The pursuit of these goals led Mark to adopt near 100% no-till and cover crop practices on their 1,000 acres of corn and soybeans near Coatesville, Ind., which is also farmed by his wife Phyllis and daughter and son-in-law Beth and Nick Tharp.
Mark believes combining these techniques with judicious management of manure produced by several thousand sows allows him to supply much of his farm ground’s needed fertility naturally while enhancing soil biological activity and organic matter.
The Legans’ farm received the American Soybean Association’s Conservation Legacy Award for the Northeast region in 2014.
Though Legan feels he’s settled on a powerful trifecta of manure application, cover crops and no-tilling, he doesn’t plan on dialing back experimentation and evolution. In the coming years, he sees himself becoming more of a manager than a tractor driver.
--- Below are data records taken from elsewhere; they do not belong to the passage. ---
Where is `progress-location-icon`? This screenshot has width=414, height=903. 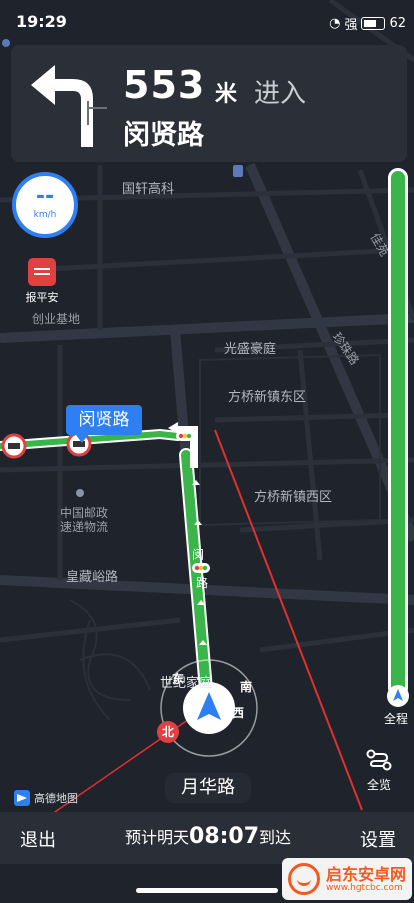 progress-location-icon is located at coordinates (398, 696).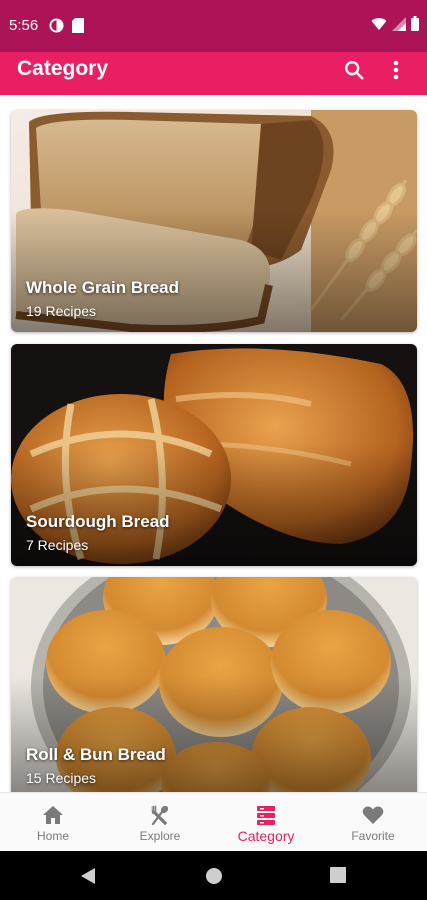  Describe the element at coordinates (98, 522) in the screenshot. I see `category-name: Sourdough Bread` at that location.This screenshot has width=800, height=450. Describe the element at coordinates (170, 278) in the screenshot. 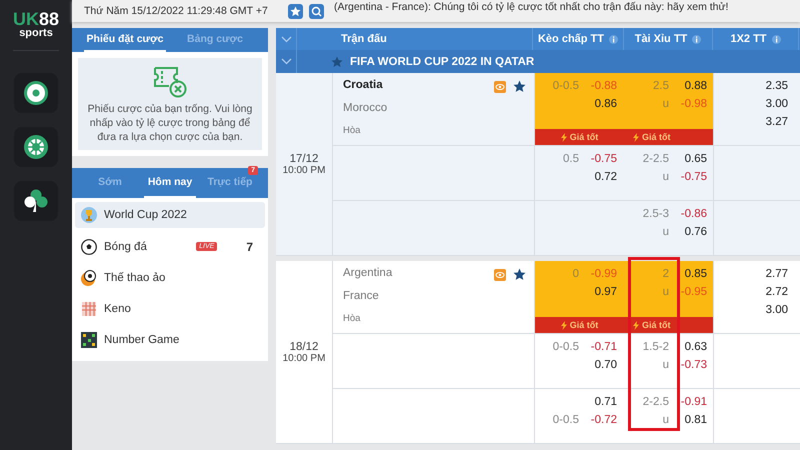

I see `sport-list-item: Thế thao ảo` at that location.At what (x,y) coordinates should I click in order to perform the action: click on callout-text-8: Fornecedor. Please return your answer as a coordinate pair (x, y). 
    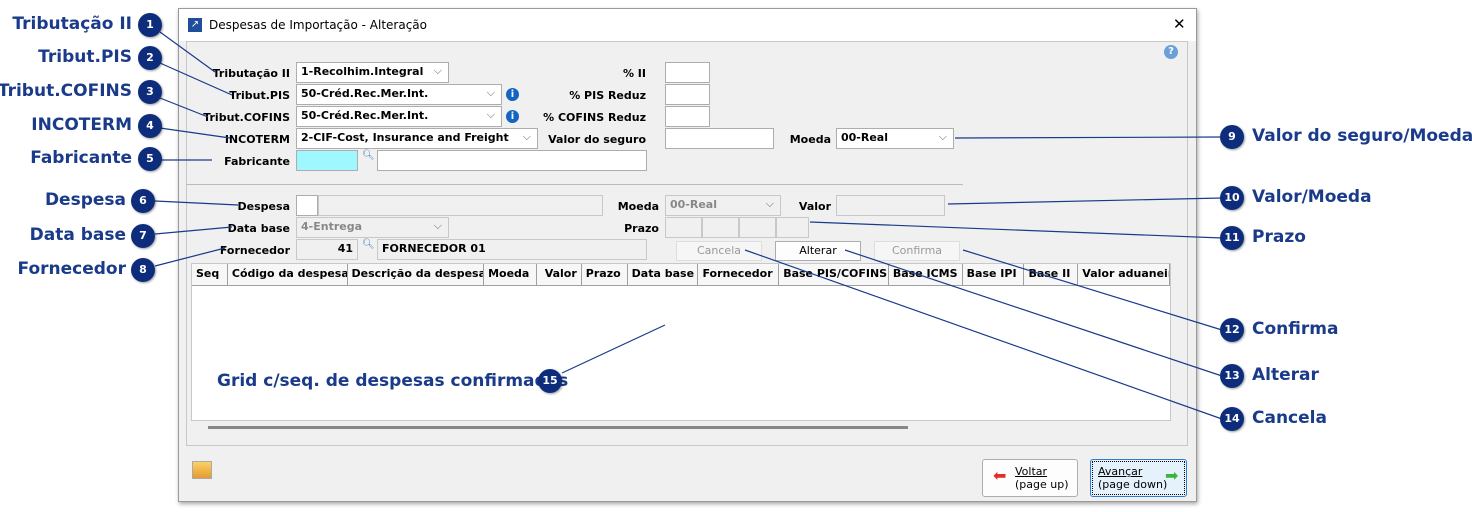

“A lot of what we do takes more management than conventional tillage,” says Legan. “But on our farm, we’re trying to emphasize the management aspect of farming and becoming better stewards of the land and resources,” he says.
Legan started no-tilling in 1983 on a small 60-acre plot to prove the concept to himself. Since then, he’s expanded the practice as his farm has grown. He’s transitioned to full no-tilling in the last 5 years, except for occasionally having to till up some of his substandard fields.